Colin Kaepernick Workout: Which Teams Will Be in Atlanta on Saturday?

At least 11 teams have committed to attend Colin Kaepernick's workout in Atlanta, Georgia, on Saturday.

Representatives from the Arizona Cardinals, Atlanta Falcons, Cleveland Browns, Denver Broncos, Detroit Lions, Miami Dolphins, New England Patriots, New York Giants, New York Jets, Tampa Bay Buccaneers and Washington Redskins will attend the workout, the league said on Thursday.

When news of the workout broke on Tuesday, Kaepernick—who hasn't played professional football since 2016—admitted being caught by surprise by the short notice.

The former San Francisco 49ers quarterback and his representatives asked the league to hold the event on Tuesday when most coaches and general managers would be free, as opposed to Saturday—a day traditionally busy for NFL franchises as it comes just before game day.

The NFL, however, turned down the request and suggested it expected more teams to commit—franchises have until Saturday to confirm they will be attending the workout.

"We are looking forward to Saturday's workout with Colin," the league said in a statement. "Eleven teams have already committed to attend, and it's only Thursday. With two days remaining until the workout, we expected additional teams to commit. [...] We will send video of the workout and interview to all 32 teams, including head coaches and general managers."

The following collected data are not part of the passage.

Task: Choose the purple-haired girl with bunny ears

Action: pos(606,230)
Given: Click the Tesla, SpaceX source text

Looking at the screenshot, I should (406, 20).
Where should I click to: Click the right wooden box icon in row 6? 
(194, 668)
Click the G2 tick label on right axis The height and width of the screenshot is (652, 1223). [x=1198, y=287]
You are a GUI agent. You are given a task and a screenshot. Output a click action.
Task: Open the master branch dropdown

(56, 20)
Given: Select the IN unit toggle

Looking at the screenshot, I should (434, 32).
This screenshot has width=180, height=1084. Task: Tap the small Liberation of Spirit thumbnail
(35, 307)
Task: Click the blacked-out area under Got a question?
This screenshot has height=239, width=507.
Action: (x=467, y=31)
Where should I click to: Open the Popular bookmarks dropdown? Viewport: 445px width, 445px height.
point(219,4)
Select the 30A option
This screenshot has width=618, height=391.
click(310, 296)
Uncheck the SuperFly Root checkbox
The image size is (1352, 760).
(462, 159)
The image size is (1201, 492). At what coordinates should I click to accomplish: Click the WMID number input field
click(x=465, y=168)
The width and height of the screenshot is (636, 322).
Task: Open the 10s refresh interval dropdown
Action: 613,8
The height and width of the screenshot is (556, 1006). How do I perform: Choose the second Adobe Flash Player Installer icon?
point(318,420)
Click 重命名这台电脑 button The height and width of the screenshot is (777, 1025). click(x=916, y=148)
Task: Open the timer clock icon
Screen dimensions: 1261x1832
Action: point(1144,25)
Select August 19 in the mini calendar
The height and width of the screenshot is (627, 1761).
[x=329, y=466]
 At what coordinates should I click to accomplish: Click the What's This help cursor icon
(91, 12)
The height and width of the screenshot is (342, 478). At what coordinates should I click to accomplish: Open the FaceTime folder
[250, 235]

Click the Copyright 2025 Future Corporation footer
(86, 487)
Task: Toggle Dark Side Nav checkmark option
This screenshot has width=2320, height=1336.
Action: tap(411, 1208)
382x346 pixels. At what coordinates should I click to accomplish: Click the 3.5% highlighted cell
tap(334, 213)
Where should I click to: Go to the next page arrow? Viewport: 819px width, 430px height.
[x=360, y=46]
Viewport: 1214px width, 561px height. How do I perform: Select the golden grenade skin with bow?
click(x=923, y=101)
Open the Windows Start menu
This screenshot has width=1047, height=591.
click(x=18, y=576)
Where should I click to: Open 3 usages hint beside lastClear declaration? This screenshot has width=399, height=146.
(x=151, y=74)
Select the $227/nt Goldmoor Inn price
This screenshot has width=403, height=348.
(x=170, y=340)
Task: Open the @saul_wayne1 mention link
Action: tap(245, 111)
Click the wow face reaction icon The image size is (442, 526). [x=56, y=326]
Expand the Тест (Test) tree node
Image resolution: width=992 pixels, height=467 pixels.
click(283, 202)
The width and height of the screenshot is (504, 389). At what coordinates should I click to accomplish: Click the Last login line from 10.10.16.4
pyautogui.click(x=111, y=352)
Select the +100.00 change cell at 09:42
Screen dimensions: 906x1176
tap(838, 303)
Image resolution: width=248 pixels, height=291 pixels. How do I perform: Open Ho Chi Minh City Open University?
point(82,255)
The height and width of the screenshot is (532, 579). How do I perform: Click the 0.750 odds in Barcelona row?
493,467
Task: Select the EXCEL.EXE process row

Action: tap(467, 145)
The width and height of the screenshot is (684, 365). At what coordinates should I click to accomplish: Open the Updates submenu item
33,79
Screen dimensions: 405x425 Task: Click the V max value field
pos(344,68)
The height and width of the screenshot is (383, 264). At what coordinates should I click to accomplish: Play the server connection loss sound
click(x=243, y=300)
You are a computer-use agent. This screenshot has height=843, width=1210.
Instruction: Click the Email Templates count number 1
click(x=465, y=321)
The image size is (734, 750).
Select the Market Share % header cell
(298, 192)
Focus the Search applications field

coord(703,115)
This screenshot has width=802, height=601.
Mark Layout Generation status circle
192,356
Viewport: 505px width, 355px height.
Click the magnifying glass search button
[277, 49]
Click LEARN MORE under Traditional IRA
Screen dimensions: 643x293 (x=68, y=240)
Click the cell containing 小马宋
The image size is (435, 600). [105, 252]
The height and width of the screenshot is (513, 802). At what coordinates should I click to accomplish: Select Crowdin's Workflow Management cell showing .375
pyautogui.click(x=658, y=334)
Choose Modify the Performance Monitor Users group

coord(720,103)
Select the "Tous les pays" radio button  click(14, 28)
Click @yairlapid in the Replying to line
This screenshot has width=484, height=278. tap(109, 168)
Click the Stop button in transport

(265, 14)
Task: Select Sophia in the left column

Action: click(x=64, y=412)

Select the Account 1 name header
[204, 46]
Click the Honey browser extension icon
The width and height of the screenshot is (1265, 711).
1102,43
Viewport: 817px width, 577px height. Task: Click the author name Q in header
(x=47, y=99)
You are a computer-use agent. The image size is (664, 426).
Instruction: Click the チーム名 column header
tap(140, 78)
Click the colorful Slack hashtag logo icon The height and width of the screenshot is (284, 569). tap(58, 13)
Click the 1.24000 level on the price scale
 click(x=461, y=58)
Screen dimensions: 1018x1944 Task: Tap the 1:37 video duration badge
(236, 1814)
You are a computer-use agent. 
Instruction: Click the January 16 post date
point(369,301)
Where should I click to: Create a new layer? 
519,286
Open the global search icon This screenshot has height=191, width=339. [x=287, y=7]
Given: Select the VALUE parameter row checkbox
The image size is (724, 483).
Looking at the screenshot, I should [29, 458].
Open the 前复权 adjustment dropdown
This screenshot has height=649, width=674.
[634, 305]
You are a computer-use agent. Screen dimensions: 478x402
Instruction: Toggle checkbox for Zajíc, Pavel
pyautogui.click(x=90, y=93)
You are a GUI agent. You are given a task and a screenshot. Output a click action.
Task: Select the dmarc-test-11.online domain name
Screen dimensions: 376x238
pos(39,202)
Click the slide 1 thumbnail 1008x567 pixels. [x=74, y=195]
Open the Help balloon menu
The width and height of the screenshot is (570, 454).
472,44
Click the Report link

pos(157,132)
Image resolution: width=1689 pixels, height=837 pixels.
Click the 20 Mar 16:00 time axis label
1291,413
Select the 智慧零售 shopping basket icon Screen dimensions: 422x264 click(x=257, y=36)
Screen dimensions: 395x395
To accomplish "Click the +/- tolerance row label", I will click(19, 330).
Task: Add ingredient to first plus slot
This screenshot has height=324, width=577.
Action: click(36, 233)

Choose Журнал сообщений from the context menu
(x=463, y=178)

According to ESPN, the Dallas Cowboys and the Seattle Seahawks are also expected to attend. Significantly, however, the two teams the bookmakers considered the favorite to sign Kaepernick—the Cincinnati Bengals and the Pittsburgh Steelers—are yet to confirm they will have a representative in Atlanta.

The NFL also confirmed former NFL head coach Hue Jackson will lead the drills, and former NFL head coach Joe Philbin will also be in attendance.

The workout will include on-field drills and an interview and is the first such event Kaepernick has attended since leaving the league at the end of the 2016 season.

The former Nevada alumni had risen to prominence earlier in 2016, when he began kneeling during the national anthem to protest against social and racial injustice.

At the end of the 2016 campaign Kaepernick opted to leave the 49ers to become a free agent, but received no offers from other teams and wasn't even invited to work out for a franchise.

He subsequently sued the 32 franchise owners for colluding with each other to prevent him from returning to the league, before reaching a settlement with the NFL in February.

Colin Kaepernick
Colin Kaepernick, then #7 of the San Francisco 49ers, drops back to pass against the Seattle Seahawks at Levi's Stadium on January 1, 2017 in Santa Clara, California. Ezra Shaw/Getty

Saturday's workout could be his best—perhaps final—shot at getting back into the league, but the event has already split opinions.

Some, such as ESPN host Stephen A. Smith, believe Kaepernick could have a job next week unless he performs dismally on Saturday or expresses political views which could scare or anger potential owners.

Others, such as Eric Reid, a close friend of Kaepernick and one of the first players to join the protests when he played for the 49ers, suggested the workout was simply a PR exercise engineered by the NFL to restore its reputation.

"At this point, it feels like a PR stunt. [...] It's disingenuous," Reid said during the Carolina Panthers media availability on Wednesday. "They want the appearance of giving Colin a chance, but they give him two hours' notice and say it has to be on a Saturday when they know decision-makers are traveling. So is this real? We'll see."